| AIM |
Turn these rows into a numbered list, leaving out any blank lines.

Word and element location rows
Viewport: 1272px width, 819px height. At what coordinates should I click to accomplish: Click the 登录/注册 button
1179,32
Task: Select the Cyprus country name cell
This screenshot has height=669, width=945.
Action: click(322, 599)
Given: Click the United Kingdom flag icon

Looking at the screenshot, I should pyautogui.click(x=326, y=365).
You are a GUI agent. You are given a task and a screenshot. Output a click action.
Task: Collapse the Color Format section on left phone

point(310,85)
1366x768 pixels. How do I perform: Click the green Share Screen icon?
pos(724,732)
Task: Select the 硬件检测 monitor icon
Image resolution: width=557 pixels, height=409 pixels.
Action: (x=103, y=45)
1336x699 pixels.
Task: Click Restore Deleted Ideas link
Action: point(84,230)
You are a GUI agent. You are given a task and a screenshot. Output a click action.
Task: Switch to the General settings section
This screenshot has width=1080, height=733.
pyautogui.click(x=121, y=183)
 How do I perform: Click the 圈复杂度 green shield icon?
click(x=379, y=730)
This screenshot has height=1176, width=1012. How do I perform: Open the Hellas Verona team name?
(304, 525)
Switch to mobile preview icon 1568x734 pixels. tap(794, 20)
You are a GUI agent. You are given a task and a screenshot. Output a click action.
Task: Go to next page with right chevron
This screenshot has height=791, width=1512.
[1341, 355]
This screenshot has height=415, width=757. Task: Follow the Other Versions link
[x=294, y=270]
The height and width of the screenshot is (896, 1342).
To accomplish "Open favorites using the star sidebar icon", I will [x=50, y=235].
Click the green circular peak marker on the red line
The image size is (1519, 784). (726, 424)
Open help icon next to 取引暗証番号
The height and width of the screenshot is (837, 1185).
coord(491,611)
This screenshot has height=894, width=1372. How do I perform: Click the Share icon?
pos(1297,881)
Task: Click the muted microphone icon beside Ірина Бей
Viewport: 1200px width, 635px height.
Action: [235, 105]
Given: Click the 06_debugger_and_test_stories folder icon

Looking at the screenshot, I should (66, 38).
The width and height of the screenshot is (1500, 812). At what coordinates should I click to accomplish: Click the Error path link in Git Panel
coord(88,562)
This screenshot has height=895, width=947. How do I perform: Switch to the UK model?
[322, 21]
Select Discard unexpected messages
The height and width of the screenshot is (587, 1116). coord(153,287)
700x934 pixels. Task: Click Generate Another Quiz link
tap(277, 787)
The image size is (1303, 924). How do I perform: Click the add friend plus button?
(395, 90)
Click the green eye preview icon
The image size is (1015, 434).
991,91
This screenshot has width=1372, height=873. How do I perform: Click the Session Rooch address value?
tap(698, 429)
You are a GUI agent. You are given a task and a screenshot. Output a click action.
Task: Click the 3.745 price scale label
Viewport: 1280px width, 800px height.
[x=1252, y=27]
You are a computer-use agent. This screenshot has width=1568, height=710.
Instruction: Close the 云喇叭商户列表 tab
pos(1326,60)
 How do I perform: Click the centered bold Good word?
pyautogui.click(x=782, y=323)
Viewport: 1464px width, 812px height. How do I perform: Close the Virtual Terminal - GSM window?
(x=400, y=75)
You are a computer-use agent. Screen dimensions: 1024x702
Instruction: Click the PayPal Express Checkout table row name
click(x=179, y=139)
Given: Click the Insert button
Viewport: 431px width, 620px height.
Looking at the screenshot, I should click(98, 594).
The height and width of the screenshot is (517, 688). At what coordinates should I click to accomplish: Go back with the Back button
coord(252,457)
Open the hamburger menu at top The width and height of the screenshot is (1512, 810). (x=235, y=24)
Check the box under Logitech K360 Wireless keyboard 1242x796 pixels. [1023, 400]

| WRITTEN ANSWER |
1. Viewport: 1272px width, 819px height. At what coordinates should I click to accomplish: Click the 登录/注册 button
2. 1179,32
3. Task: Select the Cyprus country name cell
4. This screenshot has height=669, width=945.
5. Action: click(322, 599)
6. Given: Click the United Kingdom flag icon
7. Looking at the screenshot, I should pyautogui.click(x=326, y=365).
8. You are a GUI agent. You are given a task and a screenshot. Output a click action.
9. Task: Collapse the Color Format section on left phone
10. point(310,85)
11. 1366x768 pixels. How do I perform: Click the green Share Screen icon?
12. pos(724,732)
13. Task: Select the 硬件检测 monitor icon
14. Image resolution: width=557 pixels, height=409 pixels.
15. Action: (x=103, y=45)
16. 1336x699 pixels.
17. Task: Click Restore Deleted Ideas link
18. Action: point(84,230)
19. You are a GUI agent. You are given a task and a screenshot. Output a click action.
20. Task: Switch to the General settings section
21. This screenshot has width=1080, height=733.
22. pyautogui.click(x=121, y=183)
23.  How do I perform: Click the 圈复杂度 green shield icon?
24. click(x=379, y=730)
25. This screenshot has height=1176, width=1012. How do I perform: Open the Hellas Verona team name?
26. (304, 525)
27. Switch to mobile preview icon 1568x734 pixels. tap(794, 20)
28. You are a GUI agent. You are given a task and a screenshot. Output a click action.
29. Task: Go to next page with right chevron
30. This screenshot has height=791, width=1512.
31. [1341, 355]
32. This screenshot has height=415, width=757. Task: Follow the Other Versions link
33. [x=294, y=270]
34. The height and width of the screenshot is (896, 1342).
35. To accomplish "Open favorites using the star sidebar icon", I will [x=50, y=235].
36. Click the green circular peak marker on the red line
37. The image size is (1519, 784). (726, 424)
38. Open help icon next to 取引暗証番号
39. The height and width of the screenshot is (837, 1185).
40. coord(491,611)
41. This screenshot has height=894, width=1372. How do I perform: Click the Share icon?
42. pos(1297,881)
43. Task: Click the muted microphone icon beside Ірина Бей
44. Viewport: 1200px width, 635px height.
45. Action: [235, 105]
46. Given: Click the 06_debugger_and_test_stories folder icon
47. Looking at the screenshot, I should (66, 38).
48. The width and height of the screenshot is (1500, 812). At what coordinates should I click to accomplish: Click the Error path link in Git Panel
49. coord(88,562)
50. This screenshot has height=895, width=947. How do I perform: Switch to the UK model?
51. [322, 21]
52. Select Discard unexpected messages
53. The height and width of the screenshot is (587, 1116). coord(153,287)
54. 700x934 pixels. Task: Click Generate Another Quiz link
55. tap(277, 787)
56. The image size is (1303, 924). How do I perform: Click the add friend plus button?
57. (395, 90)
58. Click the green eye preview icon
59. The image size is (1015, 434).
60. 991,91
61. This screenshot has width=1372, height=873. How do I perform: Click the Session Rooch address value?
62. tap(698, 429)
63. You are a GUI agent. You are given a task and a screenshot. Output a click action.
64. Task: Click the 3.745 price scale label
65. Viewport: 1280px width, 800px height.
66. [x=1252, y=27]
67. You are a computer-use agent. This screenshot has width=1568, height=710.
68. Instruction: Close the 云喇叭商户列表 tab
69. pos(1326,60)
70.  How do I perform: Click the centered bold Good word?
71. pyautogui.click(x=782, y=323)
72. Viewport: 1464px width, 812px height. How do I perform: Close the Virtual Terminal - GSM window?
73. (x=400, y=75)
74. You are a computer-use agent. Screen dimensions: 1024x702
75. Instruction: Click the PayPal Express Checkout table row name
76. click(x=179, y=139)
77. Given: Click the Insert button
78. Viewport: 431px width, 620px height.
79. Looking at the screenshot, I should click(98, 594).
80. The height and width of the screenshot is (517, 688). At what coordinates should I click to accomplish: Go back with the Back button
81. coord(252,457)
82. Open the hamburger menu at top The width and height of the screenshot is (1512, 810). (x=235, y=24)
83. Check the box under Logitech K360 Wireless keyboard 1242x796 pixels. [1023, 400]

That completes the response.